Letters needed: c, f, h, i, k, l, n, o, p, r, s, t      

    *  The teacher should walk around the room and view the students’ spelling of each word called out. Have the student say the word
        they spelled. Model for the students how you want them to read to them. “Listen to me as I read this word /sh/ /e/ /d/. If the
        student spells the word wrong say the word they spelled. An example would be: if the word was “shift” but they spelled it sheft
       
then be sure to pronounce the word as /sh/ /e/ /f/ /t/. Having the students say each phoneme and blending the sounds to say the
        words allows you as a teacher to know if they understand letter-sound relations.

       
Which words have the sh digraph?

  *
The students will tell me which word has the sh digraph in it.

     Fish or Witch               Chip or Ship
Shift or Sift                Shop or Hop

Rink or Shrink             Wish or Was

        Phoneme Association Game and a Rhyme Association Game

*    I want you to raise your hand if you know the answer to my riddle. Each answer has the sh digraph and makes the /sh/ sound.

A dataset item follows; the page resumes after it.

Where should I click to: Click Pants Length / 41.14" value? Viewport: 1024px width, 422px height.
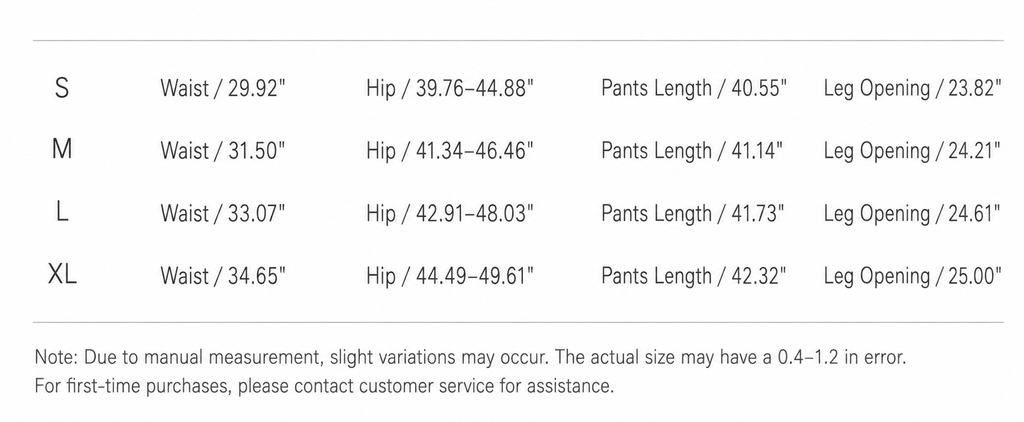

1.      I am thinking of animal that lives in the sea.
     Answer: Fish
2.     I am thinking of something a genie can grant.
     Answer: Wish
3.    I am thinking of something you can find at the beach in the sand.
     Answer: Shell

4.    I am thinking of something you wear on your feet.
     Answer: Shoe

 
6.  Whole Text:

Next students will read the book Sheep on a Ship by Nancy E. Shaw with a partner. Be sure to take turns allowing each student to read. The students will use the hand gesture when they hear a word in the text that has the /sh/ sound. After reading the book we will write down all the words in the story that had the sh digraph.

 
7.   Assessment

Each student will be a given a worksheet with various pictures on it that has the sh digraph and makes the /sh/ sound. . Some pictures will not have the digraph sh and won’t have the /sh/ sound. The students will have to decide which pictures do and will color them. This will allow me to know if students can recognize the letter-sound correspondence for the sh digraph. (sh=/sh/)



References:
        Auburn University Reading Genie Website: “
Ssshhopping for Ssshhells”  by Lauren Kendrick.
              http://www.auburn.edu/rdggenie/innov/kendrickbr.html

         Elderedge, J. Lloyd. (2005). Teach Decoding: Why and How, 2nd ed. Upper
              Saddle River, NJ: Pearson.

 
          Murray, Bruce. Mouth Moves and Gestures for Phonemes
                http://www.auburn.edu/rdggenie/mouthmoves.html

 
          Murray, Bruce. Teaching Letter Recognition
                http://www.auburn.edu/rdggenie/letters.html
 

           Shaw, Nancy E. Sheep on a Ship. Houghton Mifflin; Reprint edition. 1992.